Czy to klątwa "testu szyby"? Cybertruck Tesli ma kłopoty
Cybertruck miał być wielkim przebojem Tesli, a staje się powoli kompromitacją. W mediach społecznościowych coraz częściej mówi się o klątwie "testu szyby", która ma prześladować futurystycznego pick-up'a koncernu Elona Muska.
Futurystycznego pick-up'a Cybertruck Tesli prześladuje prawdziwy pech. Zapowiadany jako "krok milowy dla transportu samochodowego" jest powodem ciągłego stresu zarządu koncernu. Kolejne premiery auta są przesuwane z roku na rok, a obietnice Elona Muska niedotrzymywane. Czy nad najnowszym elektrykiem Tesli zawisło jakieś fatum? Tak twierdzą internauci w mediach społecznościowych, którzy powodów problemów Tesli z elektryczną ciężarówką upatrują w wydarzeniu zwanym "nieudanym testem szyby" z 2019 roku.

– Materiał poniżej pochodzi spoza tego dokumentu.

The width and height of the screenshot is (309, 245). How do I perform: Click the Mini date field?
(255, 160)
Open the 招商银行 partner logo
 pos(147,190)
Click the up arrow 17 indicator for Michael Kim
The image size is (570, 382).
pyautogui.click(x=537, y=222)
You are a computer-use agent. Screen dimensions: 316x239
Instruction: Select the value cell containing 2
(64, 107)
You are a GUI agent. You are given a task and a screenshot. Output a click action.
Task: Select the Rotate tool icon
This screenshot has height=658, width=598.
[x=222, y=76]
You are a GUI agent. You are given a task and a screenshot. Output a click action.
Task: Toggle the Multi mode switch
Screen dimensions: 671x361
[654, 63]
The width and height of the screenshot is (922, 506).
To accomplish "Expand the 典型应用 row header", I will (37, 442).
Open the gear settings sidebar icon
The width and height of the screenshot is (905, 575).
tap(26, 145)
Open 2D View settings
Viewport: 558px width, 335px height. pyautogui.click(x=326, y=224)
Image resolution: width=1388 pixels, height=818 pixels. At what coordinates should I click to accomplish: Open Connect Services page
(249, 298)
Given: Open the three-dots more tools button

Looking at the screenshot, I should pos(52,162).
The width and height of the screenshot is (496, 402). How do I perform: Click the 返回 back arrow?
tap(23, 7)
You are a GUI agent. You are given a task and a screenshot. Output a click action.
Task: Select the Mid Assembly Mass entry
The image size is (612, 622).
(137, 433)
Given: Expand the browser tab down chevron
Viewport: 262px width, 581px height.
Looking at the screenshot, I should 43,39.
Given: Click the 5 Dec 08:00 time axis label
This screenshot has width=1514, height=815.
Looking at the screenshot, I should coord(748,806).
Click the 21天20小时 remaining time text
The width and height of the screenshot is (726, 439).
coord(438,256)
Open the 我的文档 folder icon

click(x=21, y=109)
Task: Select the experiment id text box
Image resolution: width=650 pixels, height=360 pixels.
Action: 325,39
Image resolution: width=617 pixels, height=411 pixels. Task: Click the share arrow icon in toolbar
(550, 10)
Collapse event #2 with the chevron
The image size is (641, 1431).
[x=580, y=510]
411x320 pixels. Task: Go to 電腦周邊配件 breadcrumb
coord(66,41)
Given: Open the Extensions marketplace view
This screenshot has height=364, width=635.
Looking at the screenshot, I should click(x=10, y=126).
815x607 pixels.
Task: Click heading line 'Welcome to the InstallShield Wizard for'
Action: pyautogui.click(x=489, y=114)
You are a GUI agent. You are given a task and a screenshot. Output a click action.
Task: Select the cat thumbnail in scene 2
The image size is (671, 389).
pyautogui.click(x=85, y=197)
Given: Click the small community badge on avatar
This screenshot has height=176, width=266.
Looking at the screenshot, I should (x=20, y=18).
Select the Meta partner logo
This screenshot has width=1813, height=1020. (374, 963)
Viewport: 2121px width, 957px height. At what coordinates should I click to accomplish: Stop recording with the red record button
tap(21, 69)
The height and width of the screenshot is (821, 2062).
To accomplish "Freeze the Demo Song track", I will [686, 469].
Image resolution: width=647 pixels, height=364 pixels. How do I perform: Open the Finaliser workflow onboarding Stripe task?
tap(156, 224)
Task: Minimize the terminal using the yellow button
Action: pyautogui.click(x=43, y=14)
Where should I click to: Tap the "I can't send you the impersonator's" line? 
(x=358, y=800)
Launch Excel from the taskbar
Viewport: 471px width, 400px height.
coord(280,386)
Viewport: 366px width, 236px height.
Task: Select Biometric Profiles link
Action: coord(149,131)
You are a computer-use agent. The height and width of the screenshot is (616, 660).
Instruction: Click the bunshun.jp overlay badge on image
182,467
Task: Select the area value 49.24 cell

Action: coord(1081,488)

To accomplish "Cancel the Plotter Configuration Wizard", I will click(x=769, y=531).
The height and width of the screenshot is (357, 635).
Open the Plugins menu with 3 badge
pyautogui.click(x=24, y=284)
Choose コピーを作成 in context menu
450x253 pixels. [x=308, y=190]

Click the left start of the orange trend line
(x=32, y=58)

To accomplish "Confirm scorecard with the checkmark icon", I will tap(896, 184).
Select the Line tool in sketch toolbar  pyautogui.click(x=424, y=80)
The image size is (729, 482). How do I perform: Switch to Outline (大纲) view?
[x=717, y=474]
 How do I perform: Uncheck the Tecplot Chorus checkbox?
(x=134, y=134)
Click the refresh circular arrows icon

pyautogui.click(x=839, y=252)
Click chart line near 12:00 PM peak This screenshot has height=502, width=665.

Fani Cybertrucka nie mogą zapomnieć wyjątkowo pechowego przebiegu publicznego debiutu auta. Był 2019 rok, kiedy Elon Musk na scenie przy dźwiękach głośnej muzyki zaprezentował nowy, absolutnie "rewolucyjny" samochód Tesli, czyli elektryczny pick-up Cybertruck. "To będzie piekielnie dobry produkt" - zapewniał Elon Musk i nie było powodów, aby mu nie wierzyć. Auto prezentowało się znakomicie i wyglądało jak pojazd z kolejnego filmu o przygodach Mad Maxa. Jedną z jego wyjątkowych właściwości miała być odporność na uszkodzenia mechaniczne, w tym prawie niezniszczalne szyby "Armor Glass". Wszystko szło dobrze do momentu, kiedy na scenie pojawił się główny projektant Tesli Franz von Holzhausen. W ręku miał ciężką, metalową kulę, którą zamierzał rzucić w przednią szybę Cybertrucka. Test miał pokazać, że szyba "ani drgnie". Niestety coś poszło nie tak i ku zdumieniu widzów obecnych na prezentacji "super szyby" po rzucie kulą powstała w niej pokaźna dziura.